Me fui lejos y de pronto ya no estaba en
Recoleta, ni en Santiago. Estaba en ese pueblito playero que fui una vez, la
casa se encontraba en un pasaje de tierra, rodeada de otras casas playeras con
el color gastado y las rejas oxidadas, la madera podrida o apolillada. Al final
del pasaje había
un bosque que se comía
la oscuridad de la noche haciéndolo
muy terrorífico y a la vez
encantador. El pasaje conectaba directamente a la calle principal del pueblo,
que tampoco estaba pavimentada, sólo
había veredas, pero
también estaban cubiertas
de arena. Al otro lado de la calle había
un minimarquet que tenía
de esas máquinas de pelolitas
en la que los niños
juegan a apostar a la suerte y a sus habilidades tirando del mango. Una cuadra
más arriba había un pequeño terminal de
buses, que en realidad consistía
de una pequeña
casucha de madera prensada donde comprabas los pasajes. Hacia el otro lado había una pequeña costanera que daba
entrada a una larga playa imposible de recorrer en el tiempo que tuve en esos
momentos. Pero me senté
ahí por horas, viendo,
viendo, viendo y sintiendo, oyendo y viviendo. Respirando y dejando todo ahí. Cuando me levanté sacudí la arena y miré bien a ver si algo
se me quedaba, pero no había
nada, yo sentí
que algo perdí,
pero hubo ganancia y como una semillita pequeña me enterré en la arena para volver en algún momento, cuando
ya haya florecido, volveré
por mí.
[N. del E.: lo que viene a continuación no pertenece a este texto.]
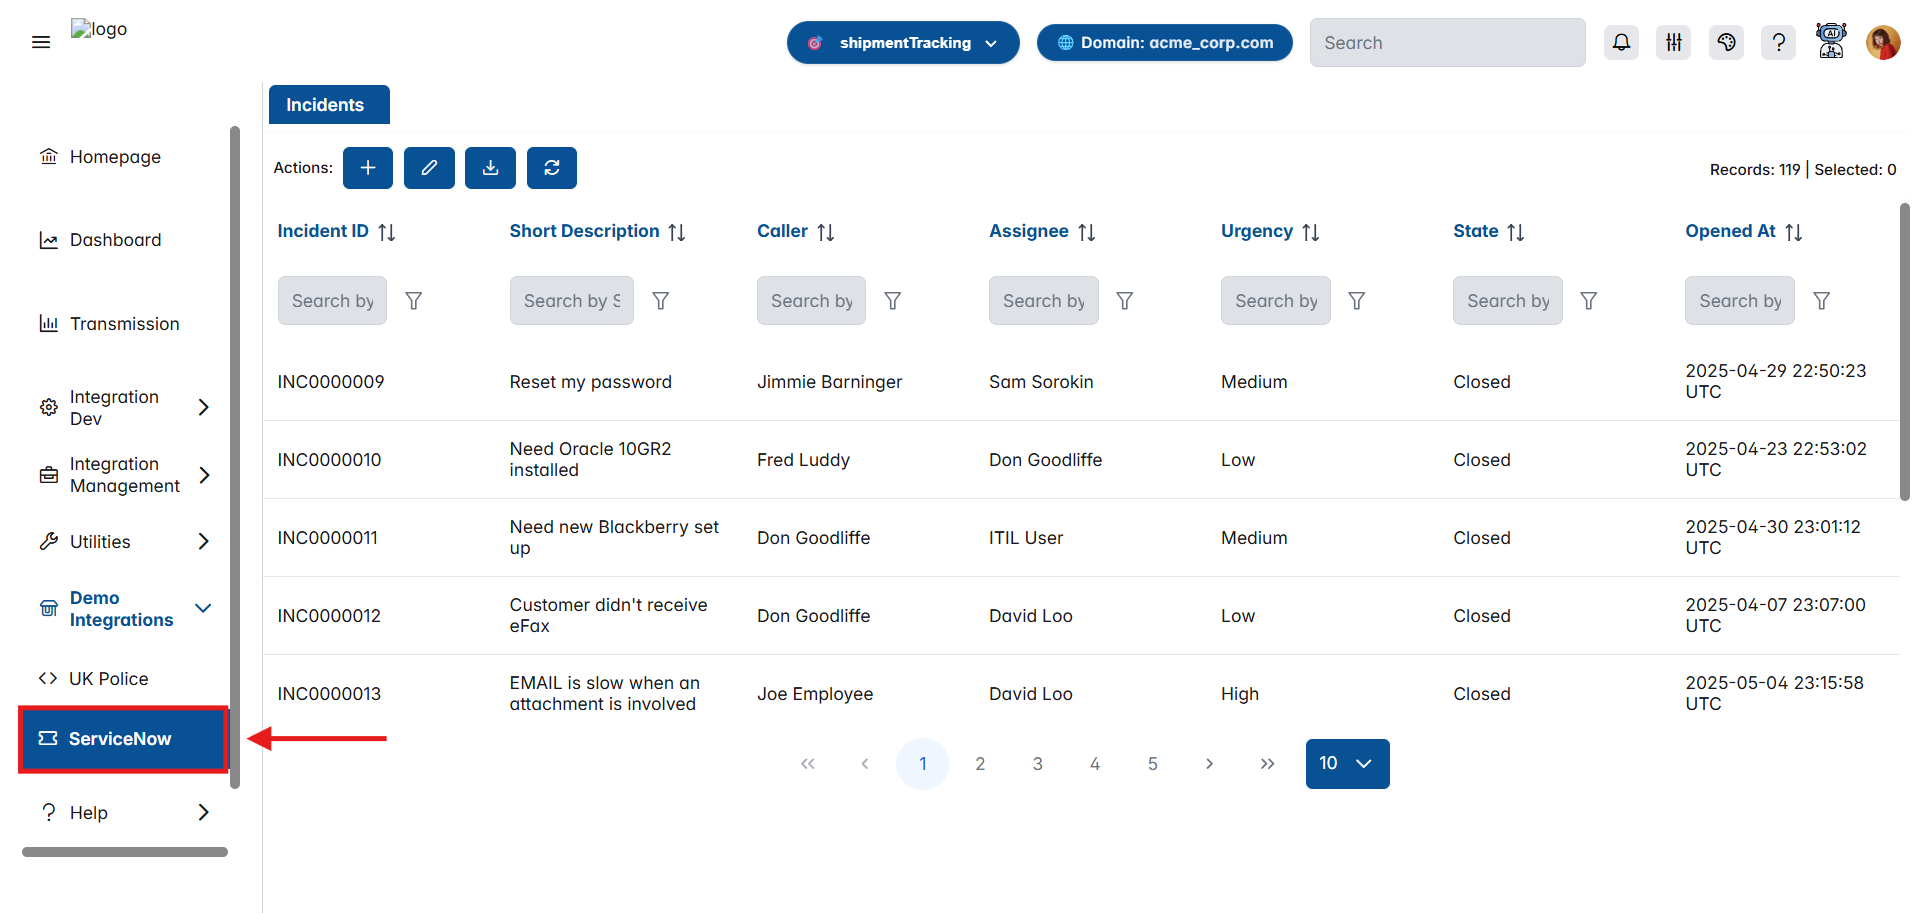Screen dimensions: 1918x913
Task: Open the rows-per-page 10 dropdown
Action: 1346,763
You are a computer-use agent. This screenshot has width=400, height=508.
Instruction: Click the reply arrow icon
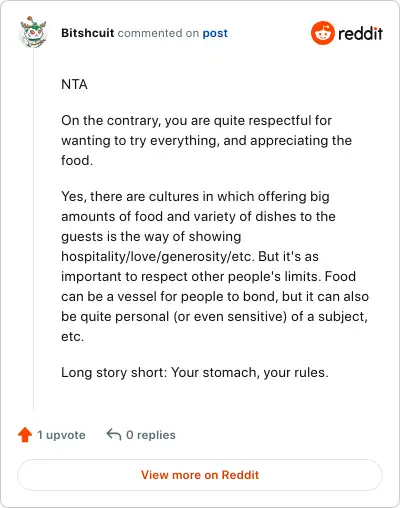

Caminé más haya, hacia el
sur, atravesé
un pequeño puente hecho de
neumáticos para no
mojarme los pies con agua estancada. Se escuchaba gente, se veían luces, era un
carnaval. Estaba emocionada. Había
juegos, pero yo fui directo a comprarme una manzana confitada, manché mis manos y mi
boca, pero eso no importaba cuando sonreía a la tipa que tocaba guitarra y
cantaba una canción.
Recorrí la cuadra
completa, extasiada por la gente, la alegría, los colores, los olores, por la
noche. Entonces vi un pequeño
desvío que me llevaba a
la orilla de la playa. Nunca antes sentí la arena tan liviana para caminar y
tan agradable el olor del mar. La humedad me tenía el pelo esponjado y la cara húmeda, tenía la boca manchada
y las manos pegajosas. Era feliz en ese momento. Había una silla de salvavidas, de esas
que son altas y blancas. Me subí,
me senté y ahí pude apreciar el
grandioso cielo nocturno, las olas y esa línea apenas visible que divide un mar
oscuro con un cielo negro. Esa línea
que une lo que es imposible de unir, pero que lo hace posible durante las
noches y que no todos son capaces de ver, porque nadie se fija en las cosas que
están ahí, las cosas que
hacen éste mundo nuestro
mundo y no otro. Esa cantidad de agua, unida con el universo y las estrellas
que se unen a sus reflejos en el mar, cuando las estrellas pertenecen a la
Tierra y cuando nosotros le pertenecemos a ella. Cuando la Tierra es nuestra y
eso nos une a algo. Esa línea
divisoria que nos acerca a la idea de que somos parte de algo mucho más grande. Todos
somos parte. Pero nadie se da cuenta.
Y ya estaba aquí, afuera de mi patio, mirando las
estrellas con el cuello doblado y muy adolorido, cuando mi papá me habló de por la ventana
de la cocina y me preguntó
si quería ver una película con ellos. Miré mi té y ya estaba frío. “No, gracias” Le dije y se fue a
acostar. Miré
por última vez las
estrellas pero el recuerdo ya se había
ido. Miré las velas que puso
el Gonzalo en la gruta, me encandilé
con las luces y un recuerdo fugaz de una niña haciendo malabares con fuego pasó por mi cabeza.
Luego caminé hacia la puerta y
cerré con llave.
Algún
día volveré a recoger todos
los sentimientos que quedaron enterrados en esa playa.